PROBLEM TO WORK ON -
Swap "Image resolution" for "Screenshot resolution" in the lines from the one with "Where should I click to: Open the การตั้งค่า" up to and including the one with "will (x=275, y=25).", and give those lines back with nothing else changed.

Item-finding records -
▶
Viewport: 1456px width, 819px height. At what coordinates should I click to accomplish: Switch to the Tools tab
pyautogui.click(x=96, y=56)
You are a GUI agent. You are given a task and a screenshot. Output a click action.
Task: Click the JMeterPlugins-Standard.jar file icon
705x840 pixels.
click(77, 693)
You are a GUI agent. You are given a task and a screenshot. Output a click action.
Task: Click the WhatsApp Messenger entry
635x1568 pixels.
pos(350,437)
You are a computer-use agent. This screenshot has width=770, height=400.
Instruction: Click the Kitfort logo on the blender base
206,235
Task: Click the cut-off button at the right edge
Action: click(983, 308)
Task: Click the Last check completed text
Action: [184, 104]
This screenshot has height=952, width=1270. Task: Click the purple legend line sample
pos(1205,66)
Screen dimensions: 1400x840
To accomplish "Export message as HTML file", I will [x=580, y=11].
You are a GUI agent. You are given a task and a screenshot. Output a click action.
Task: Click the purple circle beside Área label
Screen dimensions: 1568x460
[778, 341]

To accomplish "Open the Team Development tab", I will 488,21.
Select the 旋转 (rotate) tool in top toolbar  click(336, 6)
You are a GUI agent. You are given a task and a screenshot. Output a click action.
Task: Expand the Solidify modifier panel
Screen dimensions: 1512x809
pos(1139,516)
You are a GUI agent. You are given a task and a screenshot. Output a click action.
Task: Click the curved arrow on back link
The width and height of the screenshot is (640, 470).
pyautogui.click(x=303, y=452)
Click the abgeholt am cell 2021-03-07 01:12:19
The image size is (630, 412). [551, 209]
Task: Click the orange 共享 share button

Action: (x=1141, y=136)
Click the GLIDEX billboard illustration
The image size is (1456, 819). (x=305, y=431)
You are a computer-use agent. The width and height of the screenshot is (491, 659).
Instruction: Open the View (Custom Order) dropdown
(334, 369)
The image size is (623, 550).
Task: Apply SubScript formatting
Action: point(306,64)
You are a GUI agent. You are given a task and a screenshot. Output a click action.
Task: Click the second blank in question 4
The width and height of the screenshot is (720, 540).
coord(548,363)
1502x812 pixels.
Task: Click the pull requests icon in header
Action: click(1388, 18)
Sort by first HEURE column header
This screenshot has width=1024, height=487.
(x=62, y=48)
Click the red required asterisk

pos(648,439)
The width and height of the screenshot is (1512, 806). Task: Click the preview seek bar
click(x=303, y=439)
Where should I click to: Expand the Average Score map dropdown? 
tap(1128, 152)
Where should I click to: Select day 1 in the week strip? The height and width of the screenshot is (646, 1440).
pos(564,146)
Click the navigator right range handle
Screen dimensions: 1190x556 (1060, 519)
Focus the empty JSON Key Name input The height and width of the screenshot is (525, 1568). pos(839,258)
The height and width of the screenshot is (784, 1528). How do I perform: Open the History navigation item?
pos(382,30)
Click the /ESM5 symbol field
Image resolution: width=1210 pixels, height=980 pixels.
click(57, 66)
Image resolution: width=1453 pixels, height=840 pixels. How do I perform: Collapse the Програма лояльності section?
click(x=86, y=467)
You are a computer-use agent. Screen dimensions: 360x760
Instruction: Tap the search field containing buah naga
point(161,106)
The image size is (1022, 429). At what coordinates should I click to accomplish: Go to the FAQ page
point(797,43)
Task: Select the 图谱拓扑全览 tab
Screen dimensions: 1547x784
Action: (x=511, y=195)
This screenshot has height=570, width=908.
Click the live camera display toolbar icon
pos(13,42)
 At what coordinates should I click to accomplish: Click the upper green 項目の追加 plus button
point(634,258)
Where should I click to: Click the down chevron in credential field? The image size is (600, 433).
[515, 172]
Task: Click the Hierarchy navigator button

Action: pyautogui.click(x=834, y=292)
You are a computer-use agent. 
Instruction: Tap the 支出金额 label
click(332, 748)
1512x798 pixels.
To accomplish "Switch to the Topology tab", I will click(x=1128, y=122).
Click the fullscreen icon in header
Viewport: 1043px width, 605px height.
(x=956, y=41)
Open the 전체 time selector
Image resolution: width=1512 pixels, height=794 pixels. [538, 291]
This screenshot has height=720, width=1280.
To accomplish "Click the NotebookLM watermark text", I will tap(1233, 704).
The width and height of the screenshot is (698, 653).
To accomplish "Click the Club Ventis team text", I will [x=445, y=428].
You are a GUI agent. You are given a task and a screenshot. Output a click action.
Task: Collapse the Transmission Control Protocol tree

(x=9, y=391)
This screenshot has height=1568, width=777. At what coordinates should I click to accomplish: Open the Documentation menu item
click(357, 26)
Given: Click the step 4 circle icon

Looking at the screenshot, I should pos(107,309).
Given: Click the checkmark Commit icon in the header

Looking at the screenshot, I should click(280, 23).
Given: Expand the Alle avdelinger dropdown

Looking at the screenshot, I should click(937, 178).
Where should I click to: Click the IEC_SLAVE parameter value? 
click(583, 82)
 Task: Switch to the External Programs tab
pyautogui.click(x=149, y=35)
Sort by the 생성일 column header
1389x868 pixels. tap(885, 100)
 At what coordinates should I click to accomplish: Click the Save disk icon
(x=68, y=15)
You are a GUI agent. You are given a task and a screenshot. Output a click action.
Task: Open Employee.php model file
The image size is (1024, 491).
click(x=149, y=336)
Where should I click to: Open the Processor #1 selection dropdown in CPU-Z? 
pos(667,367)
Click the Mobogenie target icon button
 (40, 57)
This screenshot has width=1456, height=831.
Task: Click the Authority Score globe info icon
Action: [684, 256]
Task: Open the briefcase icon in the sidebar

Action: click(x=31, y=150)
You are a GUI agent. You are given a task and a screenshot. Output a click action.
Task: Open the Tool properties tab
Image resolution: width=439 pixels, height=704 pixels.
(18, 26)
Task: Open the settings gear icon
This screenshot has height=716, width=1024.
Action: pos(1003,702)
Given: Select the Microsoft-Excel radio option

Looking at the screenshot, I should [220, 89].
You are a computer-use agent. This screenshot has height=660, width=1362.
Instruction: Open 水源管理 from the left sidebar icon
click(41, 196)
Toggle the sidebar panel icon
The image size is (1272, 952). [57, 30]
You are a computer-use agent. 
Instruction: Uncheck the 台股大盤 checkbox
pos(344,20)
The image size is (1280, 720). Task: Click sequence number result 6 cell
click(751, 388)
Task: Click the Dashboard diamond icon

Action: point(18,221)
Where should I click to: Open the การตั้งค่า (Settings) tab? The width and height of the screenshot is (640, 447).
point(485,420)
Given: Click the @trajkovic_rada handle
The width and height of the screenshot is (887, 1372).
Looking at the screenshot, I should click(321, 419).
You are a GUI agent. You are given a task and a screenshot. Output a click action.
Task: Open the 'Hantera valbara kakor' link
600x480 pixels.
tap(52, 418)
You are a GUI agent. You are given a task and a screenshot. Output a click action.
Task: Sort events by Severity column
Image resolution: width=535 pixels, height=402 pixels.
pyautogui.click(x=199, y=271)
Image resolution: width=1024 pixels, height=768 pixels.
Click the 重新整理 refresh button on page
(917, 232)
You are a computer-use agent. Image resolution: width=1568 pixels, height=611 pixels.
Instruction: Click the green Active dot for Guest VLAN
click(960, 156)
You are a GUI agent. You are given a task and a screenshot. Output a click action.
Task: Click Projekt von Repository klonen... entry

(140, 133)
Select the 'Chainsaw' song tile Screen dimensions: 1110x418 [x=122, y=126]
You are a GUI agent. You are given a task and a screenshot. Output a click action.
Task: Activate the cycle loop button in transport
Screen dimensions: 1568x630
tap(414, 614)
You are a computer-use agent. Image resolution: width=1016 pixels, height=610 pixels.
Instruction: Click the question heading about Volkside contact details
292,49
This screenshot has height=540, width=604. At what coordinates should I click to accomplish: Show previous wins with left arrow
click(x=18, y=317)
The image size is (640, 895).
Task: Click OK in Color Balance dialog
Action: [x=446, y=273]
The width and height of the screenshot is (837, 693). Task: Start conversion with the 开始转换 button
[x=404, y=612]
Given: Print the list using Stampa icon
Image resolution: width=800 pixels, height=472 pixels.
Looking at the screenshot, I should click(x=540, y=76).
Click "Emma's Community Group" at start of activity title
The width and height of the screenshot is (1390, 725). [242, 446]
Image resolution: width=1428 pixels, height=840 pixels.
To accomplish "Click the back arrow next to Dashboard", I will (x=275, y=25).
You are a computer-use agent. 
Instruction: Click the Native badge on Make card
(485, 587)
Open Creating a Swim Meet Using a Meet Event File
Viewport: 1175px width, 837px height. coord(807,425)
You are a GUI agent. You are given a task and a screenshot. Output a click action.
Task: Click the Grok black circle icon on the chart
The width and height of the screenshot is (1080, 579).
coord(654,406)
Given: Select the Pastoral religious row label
◀
FINISHED EXERCISE -
Where should I click to: Open the การตั้งค่า (Settings) tab? The width and height of the screenshot is (640, 447).
point(485,420)
Given: Click the @trajkovic_rada handle
The width and height of the screenshot is (887, 1372).
Looking at the screenshot, I should click(321, 419).
You are a GUI agent. You are given a task and a screenshot. Output a click action.
Task: Open the 'Hantera valbara kakor' link
600x480 pixels.
tap(52, 418)
You are a GUI agent. You are given a task and a screenshot. Output a click action.
Task: Sort events by Severity column
Screenshot resolution: width=535 pixels, height=402 pixels.
pyautogui.click(x=199, y=271)
Screenshot resolution: width=1024 pixels, height=768 pixels.
Click the 重新整理 refresh button on page
(917, 232)
You are a computer-use agent. Screenshot resolution: width=1568 pixels, height=611 pixels.
Instruction: Click the green Active dot for Guest VLAN
click(960, 156)
You are a GUI agent. You are given a task and a screenshot. Output a click action.
Task: Click Projekt von Repository klonen... entry

(140, 133)
Select the 'Chainsaw' song tile Screen dimensions: 1110x418 [x=122, y=126]
You are a GUI agent. You are given a task and a screenshot. Output a click action.
Task: Activate the cycle loop button in transport
Screen dimensions: 1568x630
tap(414, 614)
You are a computer-use agent. Screenshot resolution: width=1016 pixels, height=610 pixels.
Instruction: Click the question heading about Volkside contact details
292,49
This screenshot has height=540, width=604. At what coordinates should I click to accomplish: Show previous wins with left arrow
click(x=18, y=317)
The image size is (640, 895).
Task: Click OK in Color Balance dialog
Action: [x=446, y=273]
The width and height of the screenshot is (837, 693). Task: Start conversion with the 开始转换 button
[x=404, y=612]
Given: Print the list using Stampa icon
Screenshot resolution: width=800 pixels, height=472 pixels.
Looking at the screenshot, I should click(x=540, y=76).
Click "Emma's Community Group" at start of activity title
The width and height of the screenshot is (1390, 725). [242, 446]
Screenshot resolution: width=1428 pixels, height=840 pixels.
To accomplish "Click the back arrow next to Dashboard", I will (x=275, y=25).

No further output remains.